§ Challenge: Return each line of the material below that contains the word "This", copied in full.

-- start of Data supplied --

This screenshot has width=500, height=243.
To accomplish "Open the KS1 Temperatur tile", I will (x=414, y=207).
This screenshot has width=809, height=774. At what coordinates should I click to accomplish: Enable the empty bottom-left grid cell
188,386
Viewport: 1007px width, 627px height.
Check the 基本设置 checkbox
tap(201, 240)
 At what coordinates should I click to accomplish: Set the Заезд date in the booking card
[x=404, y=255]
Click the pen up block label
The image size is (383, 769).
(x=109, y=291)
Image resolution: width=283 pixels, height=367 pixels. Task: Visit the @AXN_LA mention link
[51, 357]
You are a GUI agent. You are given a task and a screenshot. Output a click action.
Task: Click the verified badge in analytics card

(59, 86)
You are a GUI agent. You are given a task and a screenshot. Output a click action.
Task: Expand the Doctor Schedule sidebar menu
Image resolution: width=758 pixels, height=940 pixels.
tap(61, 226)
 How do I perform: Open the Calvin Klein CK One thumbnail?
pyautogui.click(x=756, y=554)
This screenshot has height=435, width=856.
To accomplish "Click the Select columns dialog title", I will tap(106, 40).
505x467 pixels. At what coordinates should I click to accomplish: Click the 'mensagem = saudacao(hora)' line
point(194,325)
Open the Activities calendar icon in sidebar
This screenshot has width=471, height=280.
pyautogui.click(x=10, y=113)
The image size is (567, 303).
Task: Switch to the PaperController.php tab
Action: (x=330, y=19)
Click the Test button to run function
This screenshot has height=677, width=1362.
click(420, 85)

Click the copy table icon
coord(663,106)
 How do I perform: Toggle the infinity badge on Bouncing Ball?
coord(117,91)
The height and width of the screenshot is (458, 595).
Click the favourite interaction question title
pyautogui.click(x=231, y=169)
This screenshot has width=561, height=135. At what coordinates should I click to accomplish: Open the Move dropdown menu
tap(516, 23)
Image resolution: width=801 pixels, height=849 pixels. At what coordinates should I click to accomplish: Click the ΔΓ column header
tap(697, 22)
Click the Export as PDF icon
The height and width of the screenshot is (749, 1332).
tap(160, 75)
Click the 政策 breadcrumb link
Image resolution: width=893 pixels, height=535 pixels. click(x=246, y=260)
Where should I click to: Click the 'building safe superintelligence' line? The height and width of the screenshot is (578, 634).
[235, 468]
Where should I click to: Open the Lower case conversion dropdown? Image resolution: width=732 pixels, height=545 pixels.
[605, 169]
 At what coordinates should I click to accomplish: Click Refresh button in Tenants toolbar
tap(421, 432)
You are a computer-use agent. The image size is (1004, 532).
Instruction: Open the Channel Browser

-- end of Data supplied --

§ Result:
This screenshot has width=500, height=243.
This screenshot has width=809, height=774. At what coordinates should I click to accomplish: Enable the empty bottom-left grid cell
This screenshot has height=435, width=856.
This screenshot has width=471, height=280.
This screenshot has height=677, width=1362.
This screenshot has width=561, height=135. At what coordinates should I click to accomplish: Open the Move dropdown menu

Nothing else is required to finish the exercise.